§ **Exercise details**:
After reading the entries below, copy word for word the lines from the first through the line containing "560x768 pixels.", and stop there.

§ **Provided data**:
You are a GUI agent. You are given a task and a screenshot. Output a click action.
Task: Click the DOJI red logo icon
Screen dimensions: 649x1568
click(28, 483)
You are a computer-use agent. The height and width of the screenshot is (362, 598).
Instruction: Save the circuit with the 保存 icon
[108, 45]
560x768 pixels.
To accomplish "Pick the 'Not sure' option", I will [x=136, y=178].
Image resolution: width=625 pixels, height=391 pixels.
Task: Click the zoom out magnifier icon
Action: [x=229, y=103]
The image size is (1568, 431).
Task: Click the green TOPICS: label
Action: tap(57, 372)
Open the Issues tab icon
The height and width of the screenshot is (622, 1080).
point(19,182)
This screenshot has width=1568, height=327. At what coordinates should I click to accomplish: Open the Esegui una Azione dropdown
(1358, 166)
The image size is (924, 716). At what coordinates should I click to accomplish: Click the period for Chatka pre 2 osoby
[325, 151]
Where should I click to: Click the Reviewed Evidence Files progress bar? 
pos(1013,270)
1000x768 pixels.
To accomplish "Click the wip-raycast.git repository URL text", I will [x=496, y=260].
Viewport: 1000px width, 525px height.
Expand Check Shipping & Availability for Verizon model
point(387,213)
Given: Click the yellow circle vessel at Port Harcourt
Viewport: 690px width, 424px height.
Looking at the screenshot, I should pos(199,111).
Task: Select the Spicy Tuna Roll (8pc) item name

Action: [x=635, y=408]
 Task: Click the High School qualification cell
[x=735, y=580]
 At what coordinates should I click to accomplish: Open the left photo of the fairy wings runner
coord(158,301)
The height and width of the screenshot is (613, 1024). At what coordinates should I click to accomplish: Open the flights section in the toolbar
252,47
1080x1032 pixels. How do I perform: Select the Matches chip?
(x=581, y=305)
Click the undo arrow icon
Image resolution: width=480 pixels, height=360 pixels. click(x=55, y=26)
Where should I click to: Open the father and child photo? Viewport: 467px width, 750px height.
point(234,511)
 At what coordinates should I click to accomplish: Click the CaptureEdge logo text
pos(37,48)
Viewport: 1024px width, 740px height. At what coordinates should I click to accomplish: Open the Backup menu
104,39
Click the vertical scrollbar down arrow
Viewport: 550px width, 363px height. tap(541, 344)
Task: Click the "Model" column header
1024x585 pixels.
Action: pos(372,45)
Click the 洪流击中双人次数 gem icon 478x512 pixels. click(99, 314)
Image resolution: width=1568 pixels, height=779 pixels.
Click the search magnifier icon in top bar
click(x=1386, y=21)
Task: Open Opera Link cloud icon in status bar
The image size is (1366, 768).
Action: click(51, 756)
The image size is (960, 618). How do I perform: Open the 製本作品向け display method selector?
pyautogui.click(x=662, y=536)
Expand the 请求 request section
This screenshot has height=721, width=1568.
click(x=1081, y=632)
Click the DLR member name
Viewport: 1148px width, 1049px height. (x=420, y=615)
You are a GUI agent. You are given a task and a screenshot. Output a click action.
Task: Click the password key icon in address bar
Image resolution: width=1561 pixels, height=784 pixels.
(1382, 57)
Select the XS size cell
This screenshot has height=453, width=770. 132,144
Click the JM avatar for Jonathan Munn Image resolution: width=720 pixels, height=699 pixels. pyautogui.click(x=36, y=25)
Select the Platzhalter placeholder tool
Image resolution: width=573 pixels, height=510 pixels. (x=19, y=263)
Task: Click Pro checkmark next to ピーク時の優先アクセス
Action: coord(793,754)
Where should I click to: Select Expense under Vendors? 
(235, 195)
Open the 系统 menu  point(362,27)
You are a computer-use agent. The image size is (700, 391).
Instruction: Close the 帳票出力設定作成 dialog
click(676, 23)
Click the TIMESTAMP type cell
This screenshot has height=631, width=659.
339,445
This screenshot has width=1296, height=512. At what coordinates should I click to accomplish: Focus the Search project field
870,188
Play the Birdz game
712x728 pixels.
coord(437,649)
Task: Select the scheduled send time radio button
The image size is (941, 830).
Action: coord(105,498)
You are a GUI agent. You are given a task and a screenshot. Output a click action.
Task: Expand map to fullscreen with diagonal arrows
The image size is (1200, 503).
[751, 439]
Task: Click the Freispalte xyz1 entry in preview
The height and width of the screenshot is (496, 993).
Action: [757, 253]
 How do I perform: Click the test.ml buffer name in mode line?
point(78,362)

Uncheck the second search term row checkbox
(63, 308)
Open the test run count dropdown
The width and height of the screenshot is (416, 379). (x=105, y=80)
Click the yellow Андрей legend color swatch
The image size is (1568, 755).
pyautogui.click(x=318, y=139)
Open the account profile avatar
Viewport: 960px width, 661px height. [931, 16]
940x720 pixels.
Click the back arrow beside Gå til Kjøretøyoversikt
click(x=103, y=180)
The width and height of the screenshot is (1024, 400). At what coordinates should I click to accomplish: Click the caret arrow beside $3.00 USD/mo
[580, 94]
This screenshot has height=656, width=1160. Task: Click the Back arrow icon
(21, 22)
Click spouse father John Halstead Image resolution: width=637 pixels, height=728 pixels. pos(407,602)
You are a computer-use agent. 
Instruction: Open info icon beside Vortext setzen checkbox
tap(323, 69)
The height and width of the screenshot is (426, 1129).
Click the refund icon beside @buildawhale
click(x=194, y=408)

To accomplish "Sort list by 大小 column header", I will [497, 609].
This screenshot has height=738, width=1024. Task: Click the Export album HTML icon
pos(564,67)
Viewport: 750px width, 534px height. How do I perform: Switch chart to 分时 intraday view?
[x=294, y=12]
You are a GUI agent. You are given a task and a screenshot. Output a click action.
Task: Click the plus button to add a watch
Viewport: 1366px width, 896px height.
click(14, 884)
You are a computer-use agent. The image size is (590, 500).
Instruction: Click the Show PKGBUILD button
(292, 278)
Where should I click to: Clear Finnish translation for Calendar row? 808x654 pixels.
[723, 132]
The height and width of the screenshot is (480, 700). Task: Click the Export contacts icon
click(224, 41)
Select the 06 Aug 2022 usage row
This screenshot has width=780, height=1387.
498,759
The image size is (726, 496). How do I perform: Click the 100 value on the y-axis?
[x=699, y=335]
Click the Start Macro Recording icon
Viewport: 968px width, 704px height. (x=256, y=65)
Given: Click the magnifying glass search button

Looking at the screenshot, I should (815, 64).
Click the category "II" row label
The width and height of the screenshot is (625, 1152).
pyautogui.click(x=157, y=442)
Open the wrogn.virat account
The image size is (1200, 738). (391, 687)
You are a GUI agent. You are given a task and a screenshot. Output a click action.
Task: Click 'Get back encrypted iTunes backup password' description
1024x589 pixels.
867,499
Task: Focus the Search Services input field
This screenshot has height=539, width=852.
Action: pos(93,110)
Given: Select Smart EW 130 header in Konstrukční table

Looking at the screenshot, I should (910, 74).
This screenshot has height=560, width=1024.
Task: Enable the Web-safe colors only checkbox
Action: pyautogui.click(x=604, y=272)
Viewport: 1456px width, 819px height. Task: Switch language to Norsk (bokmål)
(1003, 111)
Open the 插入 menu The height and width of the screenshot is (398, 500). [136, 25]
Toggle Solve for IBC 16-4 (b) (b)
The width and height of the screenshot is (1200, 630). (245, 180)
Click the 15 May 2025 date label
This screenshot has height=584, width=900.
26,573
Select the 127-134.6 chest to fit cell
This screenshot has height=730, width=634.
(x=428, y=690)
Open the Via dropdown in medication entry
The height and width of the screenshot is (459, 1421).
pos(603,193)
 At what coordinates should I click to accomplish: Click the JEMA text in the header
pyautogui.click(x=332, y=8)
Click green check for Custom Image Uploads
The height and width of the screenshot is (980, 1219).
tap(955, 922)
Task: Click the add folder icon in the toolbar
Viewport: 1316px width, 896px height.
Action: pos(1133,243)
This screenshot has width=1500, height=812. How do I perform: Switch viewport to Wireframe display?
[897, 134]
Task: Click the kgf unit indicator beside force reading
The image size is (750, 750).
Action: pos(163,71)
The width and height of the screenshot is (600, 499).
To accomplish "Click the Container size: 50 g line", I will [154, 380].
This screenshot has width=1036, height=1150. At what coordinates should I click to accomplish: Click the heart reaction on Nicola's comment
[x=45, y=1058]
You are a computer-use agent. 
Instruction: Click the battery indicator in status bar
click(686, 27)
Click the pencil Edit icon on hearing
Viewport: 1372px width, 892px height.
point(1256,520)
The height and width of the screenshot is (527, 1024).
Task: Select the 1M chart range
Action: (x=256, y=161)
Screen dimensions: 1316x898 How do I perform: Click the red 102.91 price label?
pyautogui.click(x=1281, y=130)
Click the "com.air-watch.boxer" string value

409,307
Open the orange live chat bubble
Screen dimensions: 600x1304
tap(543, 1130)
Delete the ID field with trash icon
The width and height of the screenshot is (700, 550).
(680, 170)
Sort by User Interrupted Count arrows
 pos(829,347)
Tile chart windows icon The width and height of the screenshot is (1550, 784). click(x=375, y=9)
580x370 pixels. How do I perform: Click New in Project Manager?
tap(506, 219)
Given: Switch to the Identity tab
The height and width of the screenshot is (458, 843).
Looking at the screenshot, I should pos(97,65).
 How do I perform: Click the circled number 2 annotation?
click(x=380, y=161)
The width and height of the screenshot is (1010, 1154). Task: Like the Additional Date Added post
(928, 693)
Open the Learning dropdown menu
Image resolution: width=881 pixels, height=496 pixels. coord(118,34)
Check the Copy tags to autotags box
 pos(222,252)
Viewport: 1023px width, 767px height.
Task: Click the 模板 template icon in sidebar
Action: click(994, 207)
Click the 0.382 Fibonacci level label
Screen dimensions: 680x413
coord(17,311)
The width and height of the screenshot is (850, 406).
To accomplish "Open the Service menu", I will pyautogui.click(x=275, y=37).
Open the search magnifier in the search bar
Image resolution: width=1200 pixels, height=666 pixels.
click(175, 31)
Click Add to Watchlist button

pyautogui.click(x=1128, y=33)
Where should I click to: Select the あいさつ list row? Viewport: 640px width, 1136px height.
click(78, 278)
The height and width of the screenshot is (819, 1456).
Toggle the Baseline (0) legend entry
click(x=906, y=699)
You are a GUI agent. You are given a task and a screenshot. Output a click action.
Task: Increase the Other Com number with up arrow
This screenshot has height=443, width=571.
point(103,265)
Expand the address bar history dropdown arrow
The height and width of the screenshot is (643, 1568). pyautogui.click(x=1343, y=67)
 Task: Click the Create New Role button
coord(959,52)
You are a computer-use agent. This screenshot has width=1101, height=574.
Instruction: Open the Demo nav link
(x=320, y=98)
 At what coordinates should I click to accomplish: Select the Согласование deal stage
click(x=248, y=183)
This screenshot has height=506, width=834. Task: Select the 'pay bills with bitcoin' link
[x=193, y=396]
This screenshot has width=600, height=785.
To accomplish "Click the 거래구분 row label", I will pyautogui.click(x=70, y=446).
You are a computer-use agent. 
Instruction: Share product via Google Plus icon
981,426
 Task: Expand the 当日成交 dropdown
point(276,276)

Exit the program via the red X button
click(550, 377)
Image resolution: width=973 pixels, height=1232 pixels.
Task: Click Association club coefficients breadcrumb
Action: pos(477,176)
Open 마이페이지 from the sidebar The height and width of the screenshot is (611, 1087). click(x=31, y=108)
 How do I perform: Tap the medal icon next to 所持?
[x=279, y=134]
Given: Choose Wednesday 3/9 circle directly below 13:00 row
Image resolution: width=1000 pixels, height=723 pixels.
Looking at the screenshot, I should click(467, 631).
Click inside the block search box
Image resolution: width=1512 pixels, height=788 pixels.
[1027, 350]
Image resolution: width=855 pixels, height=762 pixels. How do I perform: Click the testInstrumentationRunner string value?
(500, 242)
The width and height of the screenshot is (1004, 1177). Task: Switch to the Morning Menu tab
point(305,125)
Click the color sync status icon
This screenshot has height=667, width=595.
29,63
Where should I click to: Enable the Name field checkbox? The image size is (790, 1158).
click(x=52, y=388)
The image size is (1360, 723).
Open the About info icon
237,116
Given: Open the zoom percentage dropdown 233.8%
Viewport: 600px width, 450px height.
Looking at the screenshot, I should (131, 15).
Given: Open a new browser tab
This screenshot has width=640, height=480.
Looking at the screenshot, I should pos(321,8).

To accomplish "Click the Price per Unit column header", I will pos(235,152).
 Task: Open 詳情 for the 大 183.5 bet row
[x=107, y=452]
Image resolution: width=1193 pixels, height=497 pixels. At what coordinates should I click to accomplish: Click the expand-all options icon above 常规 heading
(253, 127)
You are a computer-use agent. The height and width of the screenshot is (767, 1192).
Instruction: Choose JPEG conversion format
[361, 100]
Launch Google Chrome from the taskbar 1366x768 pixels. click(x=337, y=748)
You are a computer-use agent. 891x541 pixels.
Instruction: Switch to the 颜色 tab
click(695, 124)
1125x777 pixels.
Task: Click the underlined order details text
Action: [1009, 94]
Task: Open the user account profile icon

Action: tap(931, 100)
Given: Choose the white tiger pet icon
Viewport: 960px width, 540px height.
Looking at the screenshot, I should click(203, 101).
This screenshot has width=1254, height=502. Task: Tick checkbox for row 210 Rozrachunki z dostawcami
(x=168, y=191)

§ **Result of this exercise**:
You are a GUI agent. You are given a task and a screenshot. Output a click action.
Task: Click the DOJI red logo icon
Screen dimensions: 649x1568
click(28, 483)
You are a computer-use agent. The height and width of the screenshot is (362, 598).
Instruction: Save the circuit with the 保存 icon
[108, 45]
560x768 pixels.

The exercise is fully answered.